There is still an openness to it as well as you do see him scavenging through other places and finding other photographs.
I make the kind of films I like to watch. I get tired of being told everything in films.
Has anyone had a negative reaction to the film?
I went to Turkey and showed it there recently. Had a lot of positive responses, and a lot of people said they’d never seen anything like it. But there were a few people who said they found black and white harder to engage with. If it was in colour, it was be easier for them to immerse themselves in that world and that the black and white distanced them. I had to explain that that distance is interesting for me. You get immersed in a world that you don’t forget that it’s a construction. It’s cinema, it’s not a representation of life. Even then, they seemed to like it. There was one voice of discontent when we showed it at the London Film Festival as Jake came on stage and he realised the… This film is fiction. An exaggeration of someone’s life. Jake and I agreed on this.
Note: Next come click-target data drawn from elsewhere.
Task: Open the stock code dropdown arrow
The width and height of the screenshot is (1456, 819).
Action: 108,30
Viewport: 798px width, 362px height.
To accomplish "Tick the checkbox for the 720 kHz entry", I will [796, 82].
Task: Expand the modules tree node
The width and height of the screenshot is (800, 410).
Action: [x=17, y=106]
But people could mistake it for a documentary.
If people believe every minute of it, then that’s totally fine. This guy felt like he’d been deceived. I think it’s kind of great that there are people out there who think that documentaries are pure fact.
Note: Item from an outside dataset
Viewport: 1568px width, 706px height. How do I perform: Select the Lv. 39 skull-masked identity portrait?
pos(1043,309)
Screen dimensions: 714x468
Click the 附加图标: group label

Are you an avid watcher of documentaries?
I like Jean Rouch. He’s more about the acknowledgement of the apparatus of filmmaking and how that might affect the reality of the situation. With someone like Fred Wiseman, who’s trying to get as close to objectivity as possible, I just think you can’t do it. As soon as you set up at a camera and you chose to point it in a specific direction you’re already making editorial decisions. I think he’s really taken this to really amazing extremes because he spends a long time in these places and he shoots a lot
Have you seen Lisandro Alonso’s La Libertad?
Yeah, I saw that when it came out and I definitely feel closer to Lisandro. I saw Los Muertos recently, and his kind of position in between documentary and fiction is similar to what we have done here.